Would you return the lines between the one holding "Task: Click the star rating icons" and the one holding "You are a computer-use agent. This", inclusive, and only those, exactly as they stand in the listing below?

* * * *

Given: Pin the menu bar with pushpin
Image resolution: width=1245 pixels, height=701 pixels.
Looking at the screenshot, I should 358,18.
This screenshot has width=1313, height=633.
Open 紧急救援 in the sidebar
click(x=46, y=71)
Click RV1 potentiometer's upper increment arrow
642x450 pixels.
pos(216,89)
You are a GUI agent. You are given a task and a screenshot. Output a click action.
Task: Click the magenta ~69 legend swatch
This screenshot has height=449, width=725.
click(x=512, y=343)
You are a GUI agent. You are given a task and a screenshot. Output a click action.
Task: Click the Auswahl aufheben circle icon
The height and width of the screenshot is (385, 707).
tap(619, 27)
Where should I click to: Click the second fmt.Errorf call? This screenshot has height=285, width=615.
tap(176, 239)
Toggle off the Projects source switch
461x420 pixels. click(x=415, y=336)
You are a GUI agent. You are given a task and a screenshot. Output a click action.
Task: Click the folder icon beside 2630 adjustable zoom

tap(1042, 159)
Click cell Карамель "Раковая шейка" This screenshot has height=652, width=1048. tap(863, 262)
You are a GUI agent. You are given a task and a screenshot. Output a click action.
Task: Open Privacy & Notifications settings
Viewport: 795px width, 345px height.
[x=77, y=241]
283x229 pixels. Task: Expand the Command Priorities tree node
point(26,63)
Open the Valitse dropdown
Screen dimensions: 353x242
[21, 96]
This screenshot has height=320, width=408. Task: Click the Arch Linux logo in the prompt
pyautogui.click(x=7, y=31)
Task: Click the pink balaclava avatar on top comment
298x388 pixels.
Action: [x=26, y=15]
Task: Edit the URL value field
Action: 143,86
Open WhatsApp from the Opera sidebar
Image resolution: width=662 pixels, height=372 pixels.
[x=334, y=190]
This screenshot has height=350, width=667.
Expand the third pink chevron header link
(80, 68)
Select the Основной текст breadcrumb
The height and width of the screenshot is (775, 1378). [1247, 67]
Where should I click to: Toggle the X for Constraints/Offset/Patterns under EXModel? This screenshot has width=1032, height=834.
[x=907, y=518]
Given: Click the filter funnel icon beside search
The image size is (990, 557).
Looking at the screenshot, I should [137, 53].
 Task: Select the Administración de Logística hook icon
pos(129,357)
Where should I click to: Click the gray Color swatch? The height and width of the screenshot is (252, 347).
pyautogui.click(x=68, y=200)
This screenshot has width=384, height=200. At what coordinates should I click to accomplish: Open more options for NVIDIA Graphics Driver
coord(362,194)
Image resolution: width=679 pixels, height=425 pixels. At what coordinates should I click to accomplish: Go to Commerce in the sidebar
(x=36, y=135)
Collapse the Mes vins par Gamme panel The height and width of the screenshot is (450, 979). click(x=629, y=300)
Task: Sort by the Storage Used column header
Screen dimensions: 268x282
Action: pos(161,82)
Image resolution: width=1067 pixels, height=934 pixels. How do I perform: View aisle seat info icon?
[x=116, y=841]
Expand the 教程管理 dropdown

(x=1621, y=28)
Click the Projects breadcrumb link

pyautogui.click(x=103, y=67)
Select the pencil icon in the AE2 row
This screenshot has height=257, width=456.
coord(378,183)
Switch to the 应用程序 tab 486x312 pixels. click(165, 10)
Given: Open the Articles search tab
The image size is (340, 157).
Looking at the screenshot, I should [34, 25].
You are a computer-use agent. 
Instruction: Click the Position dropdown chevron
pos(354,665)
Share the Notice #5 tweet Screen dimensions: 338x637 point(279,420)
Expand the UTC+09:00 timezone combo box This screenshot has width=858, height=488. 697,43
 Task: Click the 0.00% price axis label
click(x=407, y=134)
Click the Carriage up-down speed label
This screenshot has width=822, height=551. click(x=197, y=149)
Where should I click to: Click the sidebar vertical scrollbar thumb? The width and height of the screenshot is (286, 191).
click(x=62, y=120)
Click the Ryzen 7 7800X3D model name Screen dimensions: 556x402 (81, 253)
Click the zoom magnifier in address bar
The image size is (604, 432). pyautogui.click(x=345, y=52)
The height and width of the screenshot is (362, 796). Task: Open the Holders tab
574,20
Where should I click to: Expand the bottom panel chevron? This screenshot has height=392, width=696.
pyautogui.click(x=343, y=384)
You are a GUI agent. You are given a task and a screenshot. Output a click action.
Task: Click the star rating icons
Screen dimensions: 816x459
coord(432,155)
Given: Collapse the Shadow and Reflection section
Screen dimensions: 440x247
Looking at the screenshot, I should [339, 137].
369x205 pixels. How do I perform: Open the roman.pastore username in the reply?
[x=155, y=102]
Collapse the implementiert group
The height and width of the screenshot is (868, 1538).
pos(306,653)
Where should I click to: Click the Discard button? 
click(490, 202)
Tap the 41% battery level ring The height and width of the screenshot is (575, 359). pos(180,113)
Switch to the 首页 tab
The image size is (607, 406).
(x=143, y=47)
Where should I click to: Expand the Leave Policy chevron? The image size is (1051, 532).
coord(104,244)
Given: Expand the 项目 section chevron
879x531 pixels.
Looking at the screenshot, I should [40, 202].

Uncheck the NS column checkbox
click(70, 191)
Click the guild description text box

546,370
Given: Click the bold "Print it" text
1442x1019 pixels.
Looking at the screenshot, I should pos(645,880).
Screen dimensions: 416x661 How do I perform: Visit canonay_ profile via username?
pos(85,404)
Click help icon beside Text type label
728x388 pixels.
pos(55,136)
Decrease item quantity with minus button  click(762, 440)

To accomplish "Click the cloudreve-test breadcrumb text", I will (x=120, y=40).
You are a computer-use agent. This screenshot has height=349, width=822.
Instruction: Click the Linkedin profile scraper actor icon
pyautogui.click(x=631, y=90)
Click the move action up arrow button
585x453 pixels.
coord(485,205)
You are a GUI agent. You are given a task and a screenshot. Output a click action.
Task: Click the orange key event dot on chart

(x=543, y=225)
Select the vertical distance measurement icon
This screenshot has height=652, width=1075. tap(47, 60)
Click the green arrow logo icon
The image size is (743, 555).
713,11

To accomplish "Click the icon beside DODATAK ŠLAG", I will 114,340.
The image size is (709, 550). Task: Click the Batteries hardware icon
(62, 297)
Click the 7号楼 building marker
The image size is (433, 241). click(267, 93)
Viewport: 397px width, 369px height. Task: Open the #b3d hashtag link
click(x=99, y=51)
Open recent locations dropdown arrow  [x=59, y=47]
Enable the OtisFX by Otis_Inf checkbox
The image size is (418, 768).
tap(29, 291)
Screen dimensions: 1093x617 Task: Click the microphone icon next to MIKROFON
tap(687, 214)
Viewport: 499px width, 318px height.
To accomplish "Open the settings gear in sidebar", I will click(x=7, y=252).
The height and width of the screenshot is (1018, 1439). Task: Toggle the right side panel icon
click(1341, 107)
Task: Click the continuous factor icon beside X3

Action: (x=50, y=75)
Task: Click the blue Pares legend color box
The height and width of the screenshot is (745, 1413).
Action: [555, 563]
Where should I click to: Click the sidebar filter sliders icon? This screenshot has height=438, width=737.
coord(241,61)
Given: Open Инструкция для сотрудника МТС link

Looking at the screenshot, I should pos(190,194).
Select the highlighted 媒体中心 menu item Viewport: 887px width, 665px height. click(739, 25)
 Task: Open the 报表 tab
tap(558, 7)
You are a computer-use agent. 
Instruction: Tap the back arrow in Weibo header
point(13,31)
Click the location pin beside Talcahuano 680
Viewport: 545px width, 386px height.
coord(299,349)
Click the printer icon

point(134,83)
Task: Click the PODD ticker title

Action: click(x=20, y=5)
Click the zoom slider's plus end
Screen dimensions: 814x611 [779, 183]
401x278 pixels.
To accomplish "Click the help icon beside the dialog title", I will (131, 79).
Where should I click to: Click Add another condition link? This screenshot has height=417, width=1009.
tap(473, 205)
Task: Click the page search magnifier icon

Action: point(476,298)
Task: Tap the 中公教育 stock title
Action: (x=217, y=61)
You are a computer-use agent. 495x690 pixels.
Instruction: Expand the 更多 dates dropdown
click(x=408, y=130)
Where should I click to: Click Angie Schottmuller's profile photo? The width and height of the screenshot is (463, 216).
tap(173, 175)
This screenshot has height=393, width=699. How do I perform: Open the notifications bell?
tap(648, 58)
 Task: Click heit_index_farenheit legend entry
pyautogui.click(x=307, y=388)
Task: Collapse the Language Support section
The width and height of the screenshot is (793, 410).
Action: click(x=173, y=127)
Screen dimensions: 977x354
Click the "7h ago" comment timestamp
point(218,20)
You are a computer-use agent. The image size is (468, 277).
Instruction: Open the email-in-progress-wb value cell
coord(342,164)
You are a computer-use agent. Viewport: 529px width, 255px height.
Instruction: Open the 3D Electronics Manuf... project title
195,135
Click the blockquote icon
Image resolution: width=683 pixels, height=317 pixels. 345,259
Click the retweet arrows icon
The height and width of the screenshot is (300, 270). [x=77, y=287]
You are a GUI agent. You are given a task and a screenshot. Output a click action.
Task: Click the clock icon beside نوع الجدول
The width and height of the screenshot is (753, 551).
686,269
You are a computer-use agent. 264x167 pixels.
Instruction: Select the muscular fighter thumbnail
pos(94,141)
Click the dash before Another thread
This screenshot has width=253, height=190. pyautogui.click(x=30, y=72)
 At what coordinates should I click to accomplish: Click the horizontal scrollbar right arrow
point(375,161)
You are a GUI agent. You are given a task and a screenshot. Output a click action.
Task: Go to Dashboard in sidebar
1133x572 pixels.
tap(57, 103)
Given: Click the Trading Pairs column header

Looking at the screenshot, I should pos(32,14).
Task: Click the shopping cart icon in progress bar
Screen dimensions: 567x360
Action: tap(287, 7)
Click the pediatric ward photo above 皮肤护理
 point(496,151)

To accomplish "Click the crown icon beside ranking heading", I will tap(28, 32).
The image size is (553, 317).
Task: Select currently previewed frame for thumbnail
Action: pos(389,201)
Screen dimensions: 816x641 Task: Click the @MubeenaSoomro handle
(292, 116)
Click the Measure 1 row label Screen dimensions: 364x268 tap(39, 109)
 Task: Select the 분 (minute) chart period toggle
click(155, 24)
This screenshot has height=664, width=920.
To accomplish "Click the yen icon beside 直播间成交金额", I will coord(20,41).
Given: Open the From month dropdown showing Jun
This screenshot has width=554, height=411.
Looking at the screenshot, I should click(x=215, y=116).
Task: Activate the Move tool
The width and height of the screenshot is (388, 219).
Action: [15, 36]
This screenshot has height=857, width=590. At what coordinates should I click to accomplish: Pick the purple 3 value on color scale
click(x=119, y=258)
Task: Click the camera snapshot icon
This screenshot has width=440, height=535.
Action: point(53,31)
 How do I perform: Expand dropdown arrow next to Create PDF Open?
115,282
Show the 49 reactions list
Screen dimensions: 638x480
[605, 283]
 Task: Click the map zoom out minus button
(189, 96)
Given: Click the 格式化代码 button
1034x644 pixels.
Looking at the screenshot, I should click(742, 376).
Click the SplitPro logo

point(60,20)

* * * *

» EXERCISE RESULT:
Task: Click the star rating icons
Screen dimensions: 816x459
coord(432,155)
Given: Collapse the Shadow and Reflection section
Screen dimensions: 440x247
Looking at the screenshot, I should [339, 137].
369x205 pixels. How do I perform: Open the roman.pastore username in the reply?
[x=155, y=102]
Collapse the implementiert group
The height and width of the screenshot is (868, 1538).
pos(306,653)
Where should I click to: Click the Discard button? 
click(490, 202)
Tap the 41% battery level ring The height and width of the screenshot is (575, 359). pos(180,113)
Switch to the 首页 tab
The image size is (607, 406).
(x=143, y=47)
Where should I click to: Expand the Leave Policy chevron? The image size is (1051, 532).
coord(104,244)
Given: Expand the 项目 section chevron
879x531 pixels.
Looking at the screenshot, I should [40, 202].

Uncheck the NS column checkbox
click(70, 191)
Click the guild description text box

546,370
Given: Click the bold "Print it" text
1442x1019 pixels.
Looking at the screenshot, I should pos(645,880).
Screen dimensions: 416x661 How do I perform: Visit canonay_ profile via username?
pos(85,404)
Click help icon beside Text type label
728x388 pixels.
pos(55,136)
Decrease item quantity with minus button  click(762, 440)

To accomplish "Click the cloudreve-test breadcrumb text", I will (x=120, y=40).
You are a computer-use agent. This screenshot has height=349, width=822.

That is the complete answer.